Professional Development: Need, Content, & Methods


Research Questions

Overview of Research

As a result of federal legislation, such as the Individuals with Disabilities Education Improvement Act of 2004 (IDEA) and Section 504 of the Rehabilitation Act of 1973, young people with disabilities are being encouraged and better prepared to pursue higher education (Henderson, 2001; Horn & Berktold, 1999; National Council on Disability, 2000). The number of students with disabilities enrolled in higher education continues to grow. In 2006, the U.S. Department of Education reported that approximately 11% of people in postsecondary programs report a disability (2006).

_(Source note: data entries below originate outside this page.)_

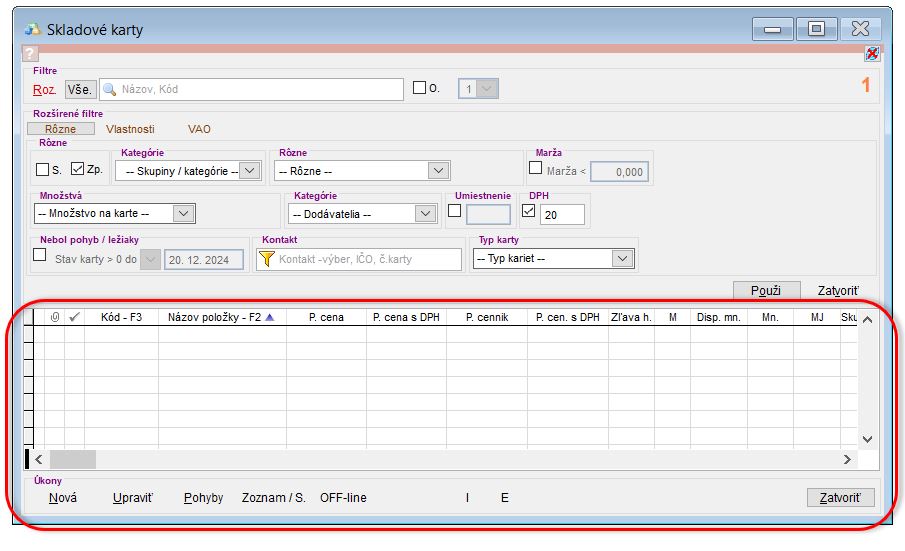
Task: Open the Skupiny / kategórie dropdown
Action: (249, 171)
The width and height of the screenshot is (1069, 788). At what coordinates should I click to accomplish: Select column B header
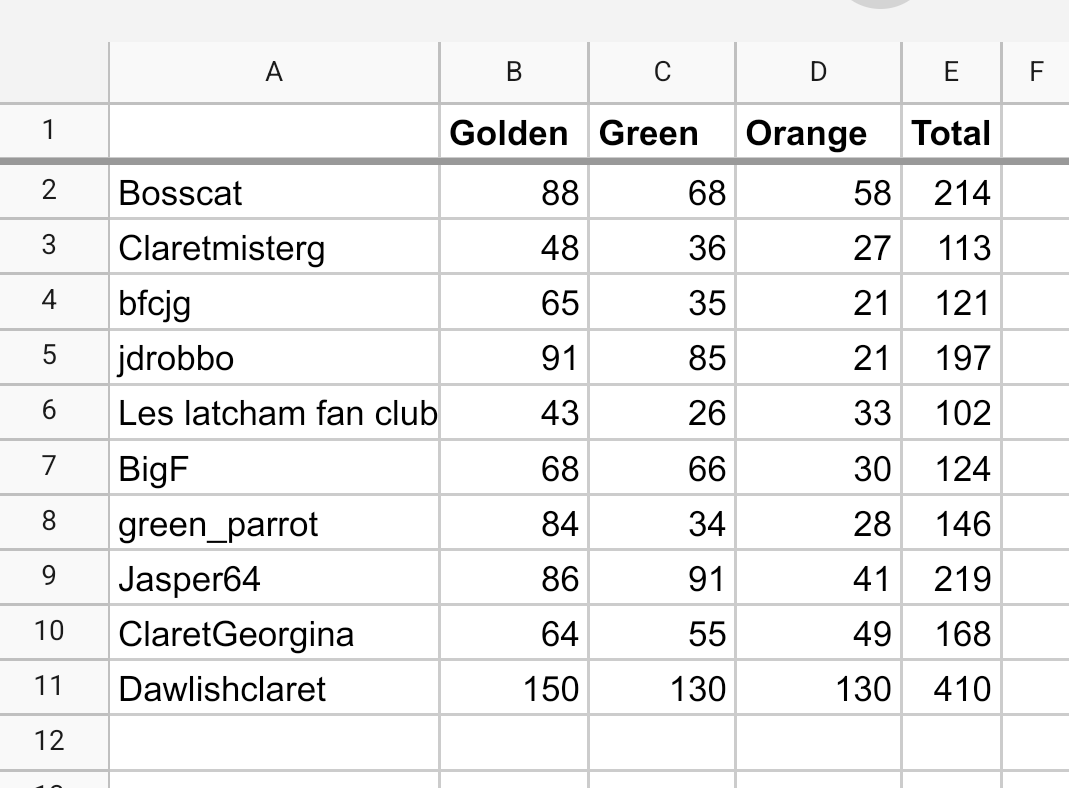pos(514,72)
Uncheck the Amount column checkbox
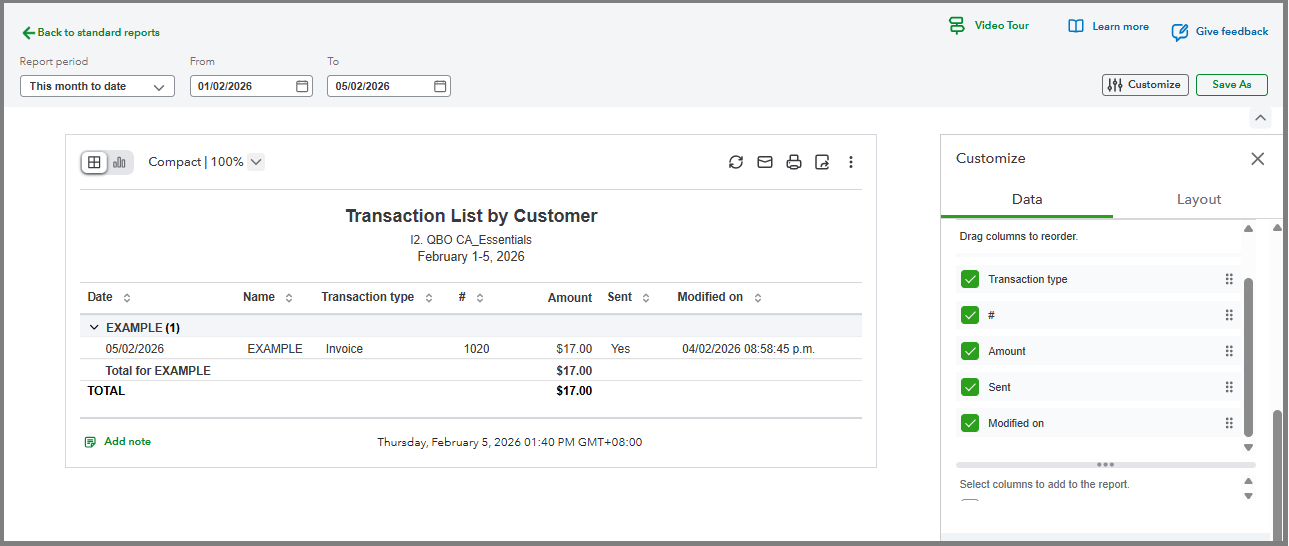The height and width of the screenshot is (546, 1289). click(969, 351)
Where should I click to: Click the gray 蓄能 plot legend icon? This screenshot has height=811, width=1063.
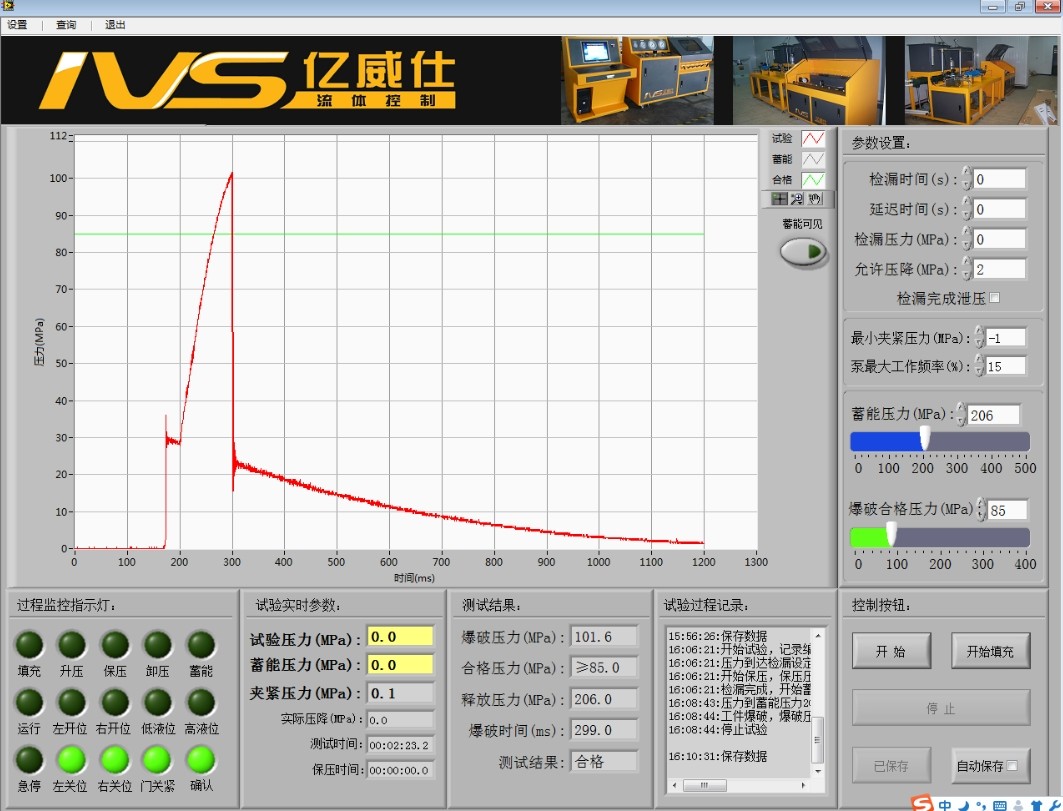pyautogui.click(x=814, y=159)
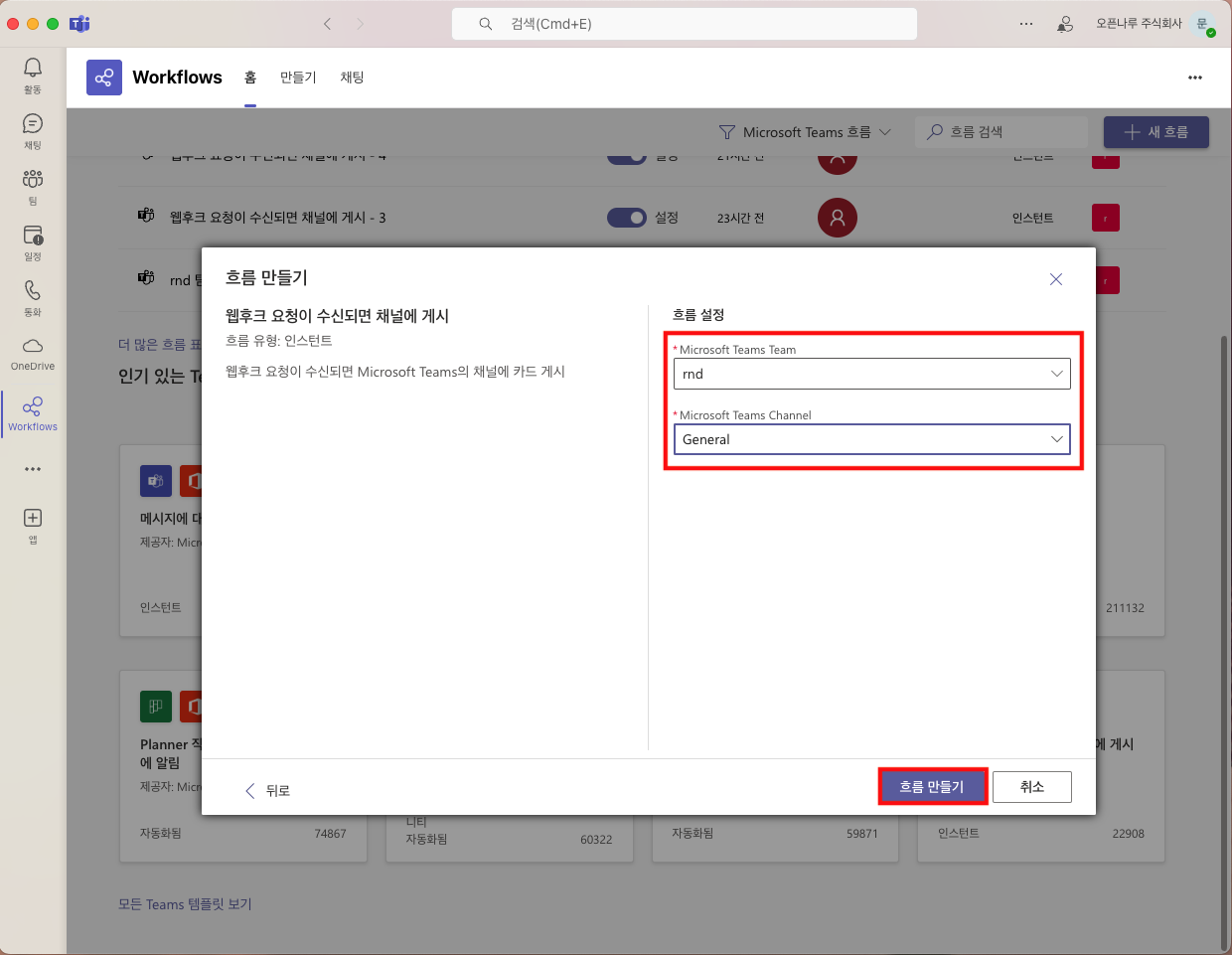Open the Microsoft Teams 흐름 filter dropdown
The height and width of the screenshot is (955, 1232).
805,132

Despite their increasing percentage of college enrollment, students with disabilities are less successful in postsecondary education when compared to their non-disabled peers. A recent survey found that only 12.5% of working-age adults with disabilities had earned a bachelor's degree or higher, compared to 30.8% of their non-disabled peers (Erickson & Lee, 2008). These figures are of concern, since a postsecondary education is positively correlated with increased vocational options, financial success, and a rewarding adult life. In fact, for people with disabilities, there is a stronger positive correlation between level of education and rate of employment than there is for the general population (Stodden, 1998; Stodden & Dowrick, 1999).

People with Disabilities and Employment

A significant gap in earnings is apparent between those with disabilities and those without. In a recent survey (Erickson & Lee, 2008) the median annual household income of people with disabilities in the U.S. was $38,400 in 2007, compared to $61,000 in households comprised of people without disabilities. Additionally, it was found that only 36.9% of people with disabilities were employed, while 79.7% of people without disabilities had jobs. The poor employment figures for people with disabilities coupled with the positive impact of postsecondary education make increasing their postsecondary success an important goal (National Council on Disability, 2000; Phelps & Hanley-Maxwell, 1997).

Legal Issues

Section 504 of the Rehabilitation Act of 1973 prohibits discrimination against individuals with disabilities in programs and services that receive federal funds. The Americans with Disabilities Act (ADA) of 1990 reinforces and extends the requirements of Section 504 to programs and services, regardless of whether or not they receive federal funds. These laws apply to postsecondary institutions. For qualified students who disclose their disabilities and present appropriate documentation, postsecondary institutions must provide reasonable accommodations to ensure equal access to program offerings (Frank & Wade, 1993; Heyward, 1998; McCusker, 1995).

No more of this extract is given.